◆ WHAT THE TASK REQUIRES
Can you give these rows again with "Screen dimensions" swapped for "Screen resolution" throughout, changing nothing else and leaving out the pictures?

-------- DATA ROWS --------

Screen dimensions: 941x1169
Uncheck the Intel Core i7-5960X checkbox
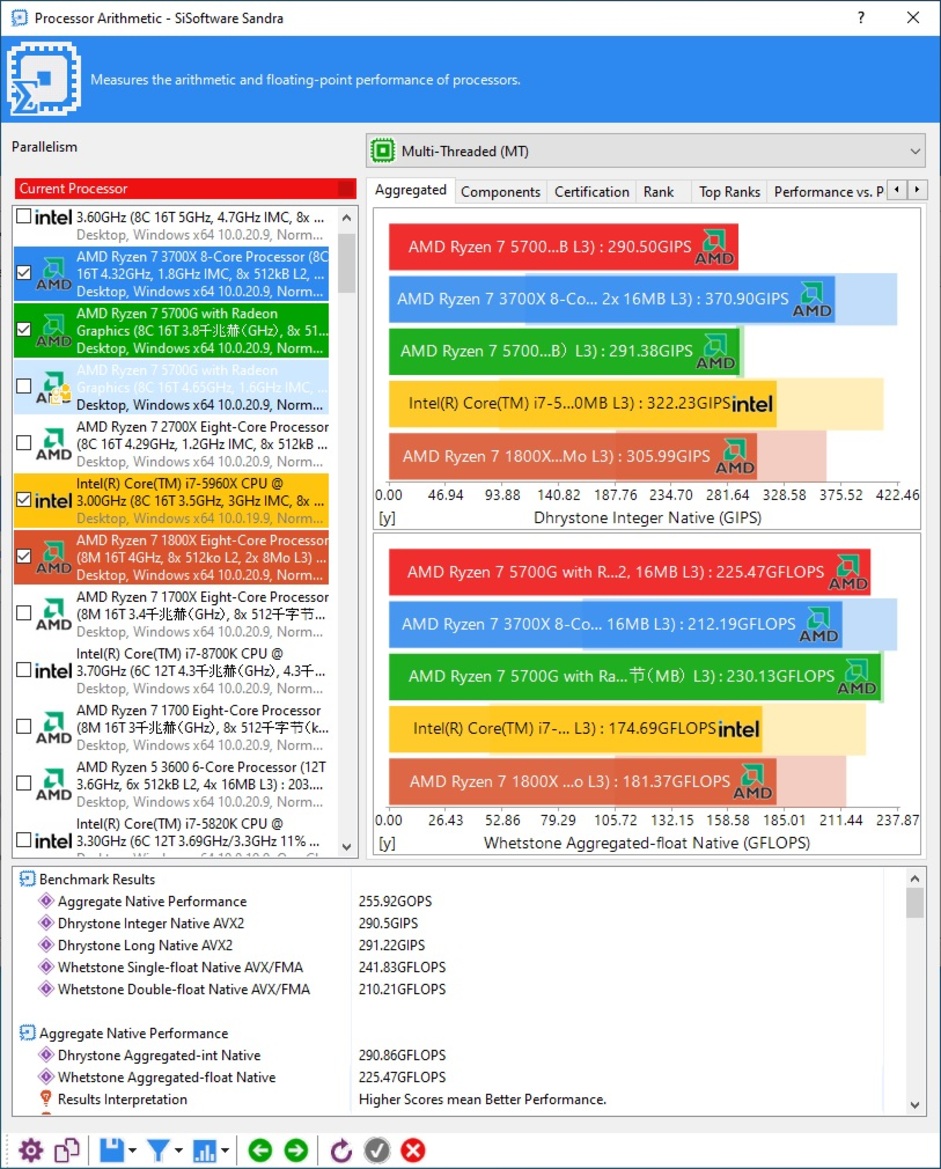point(24,500)
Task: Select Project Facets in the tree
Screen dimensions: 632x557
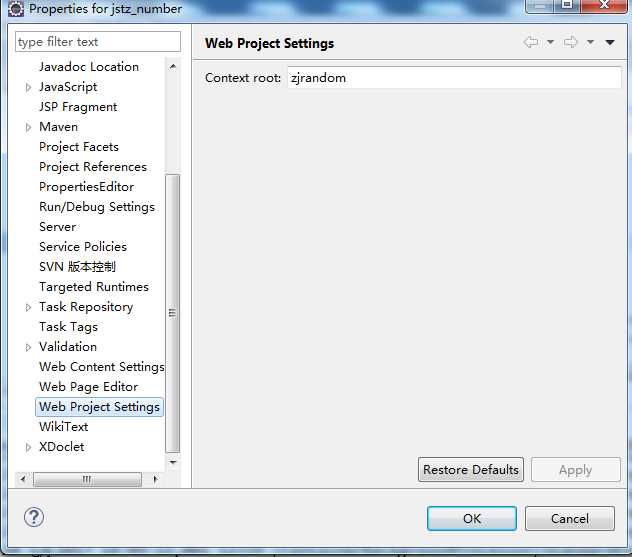Action: coord(78,147)
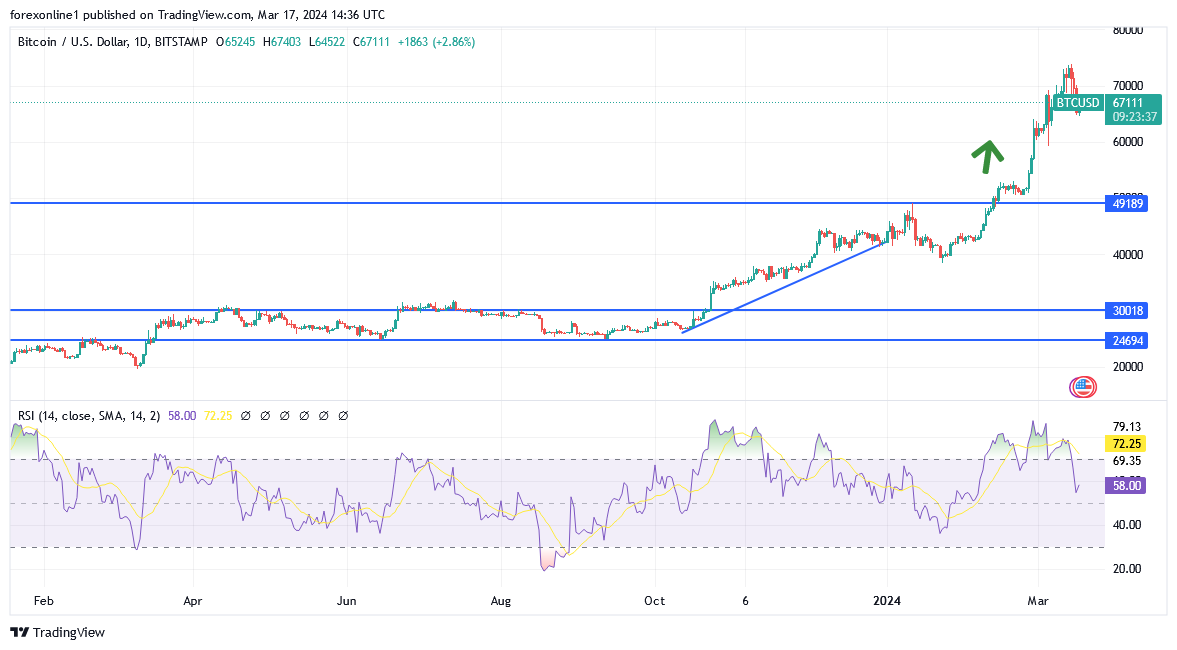Click the 30018 support level label

(x=1127, y=311)
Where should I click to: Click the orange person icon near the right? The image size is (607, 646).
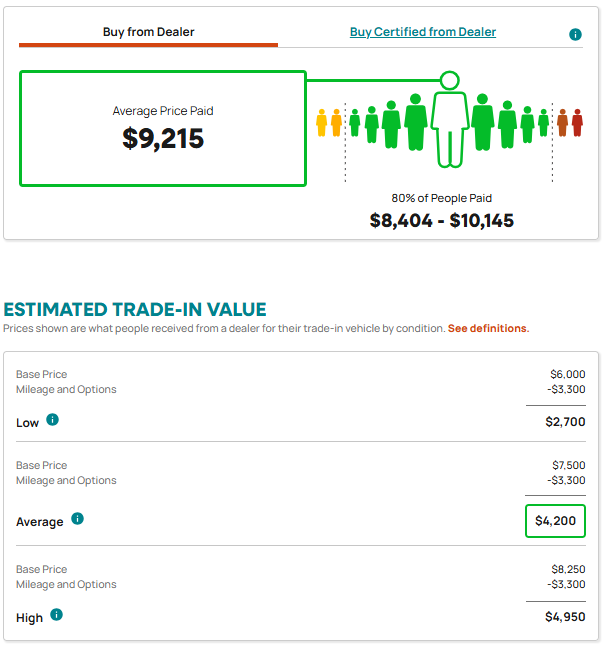(562, 122)
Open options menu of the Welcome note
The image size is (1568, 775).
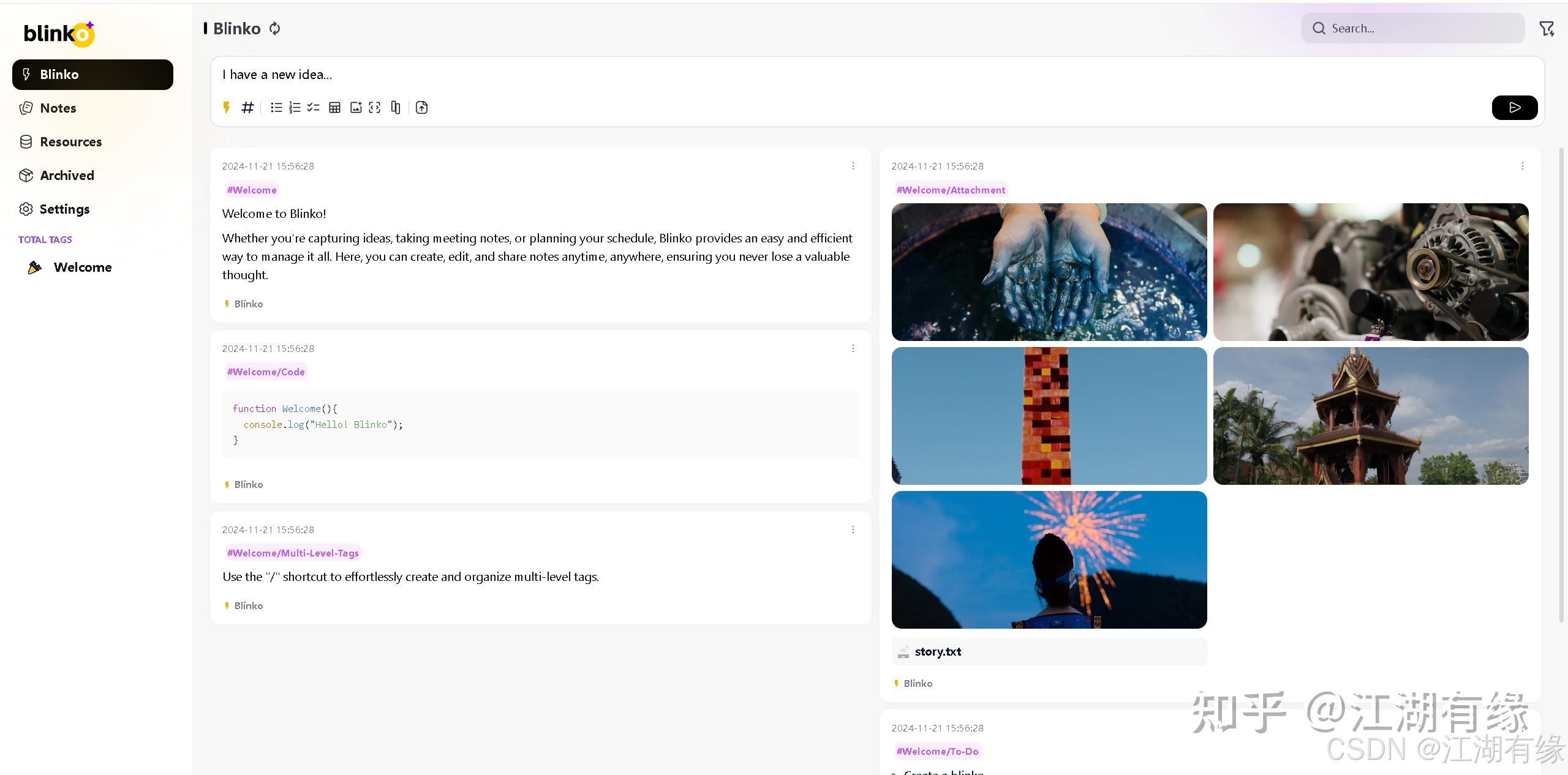pos(853,165)
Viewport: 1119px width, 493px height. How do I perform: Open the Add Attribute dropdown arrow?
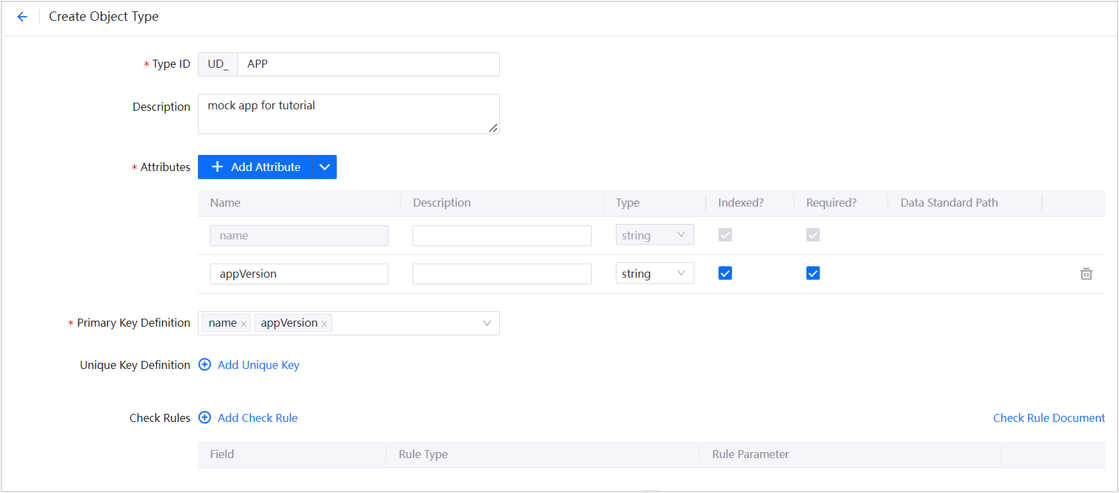click(325, 167)
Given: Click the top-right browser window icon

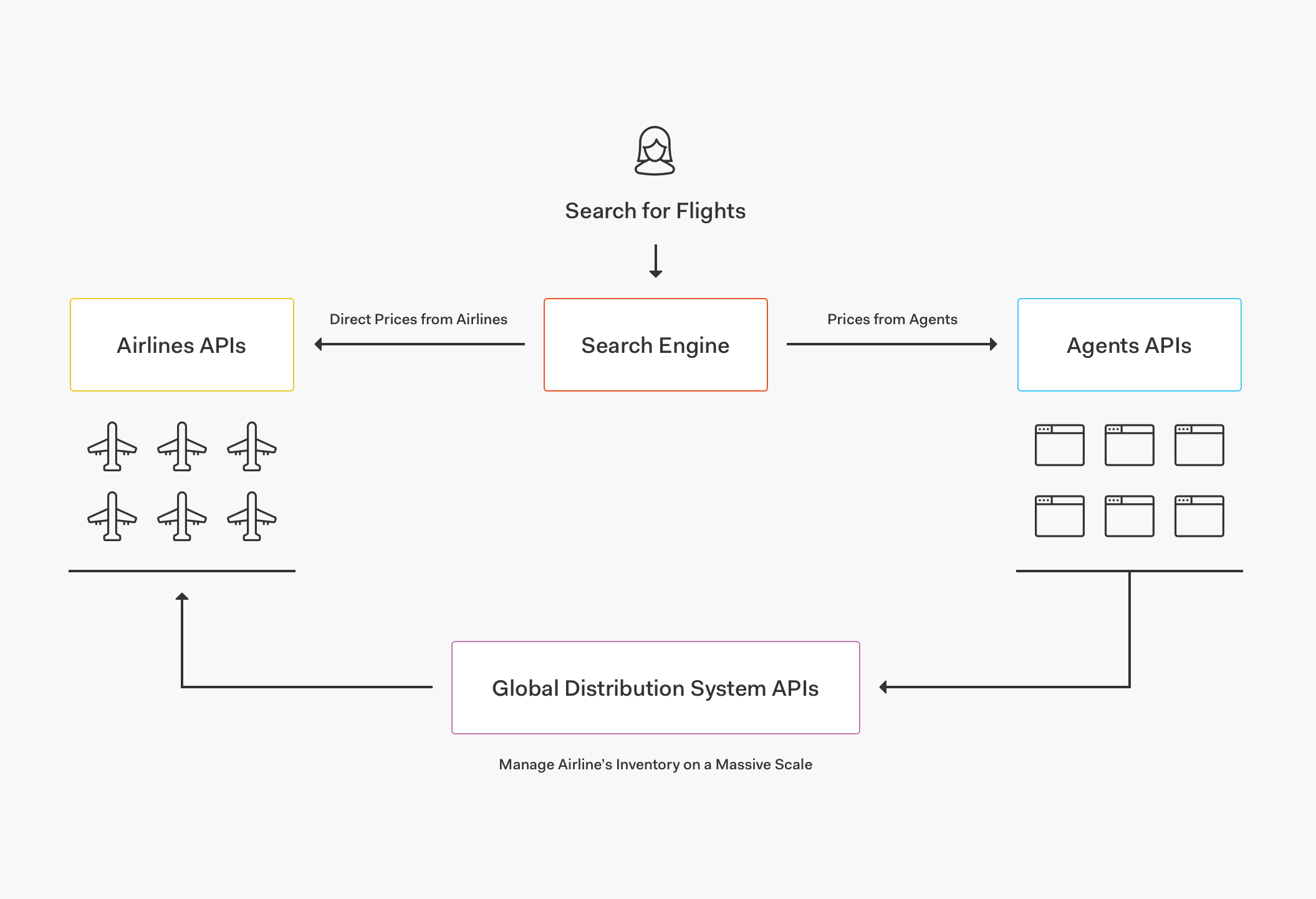Looking at the screenshot, I should [x=1199, y=445].
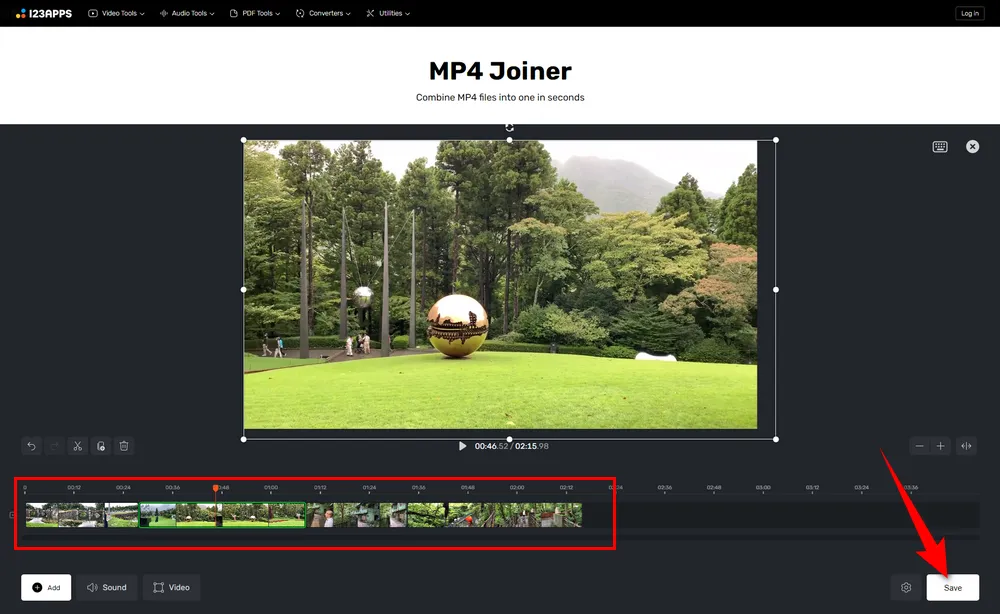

--------

◆ REPLY TO THE TASK
Screen resolution: 941x1169
Uncheck the Intel Core i7-5960X checkbox
point(24,500)
Task: Select Project Facets in the tree
Screen resolution: 632x557
Action: coord(78,147)
Click the 30018 support level label

(x=1127, y=311)
Where should I click to: Click the orange person icon near the right? The image size is (607, 646).
(562, 122)
Open options menu of the Welcome note
The image size is (1568, 775).
pos(853,165)
Viewport: 1119px width, 493px height. How do I perform: Open the Add Attribute dropdown arrow?
click(325, 167)
Given: Click the top-right browser window icon

Looking at the screenshot, I should [x=1199, y=445].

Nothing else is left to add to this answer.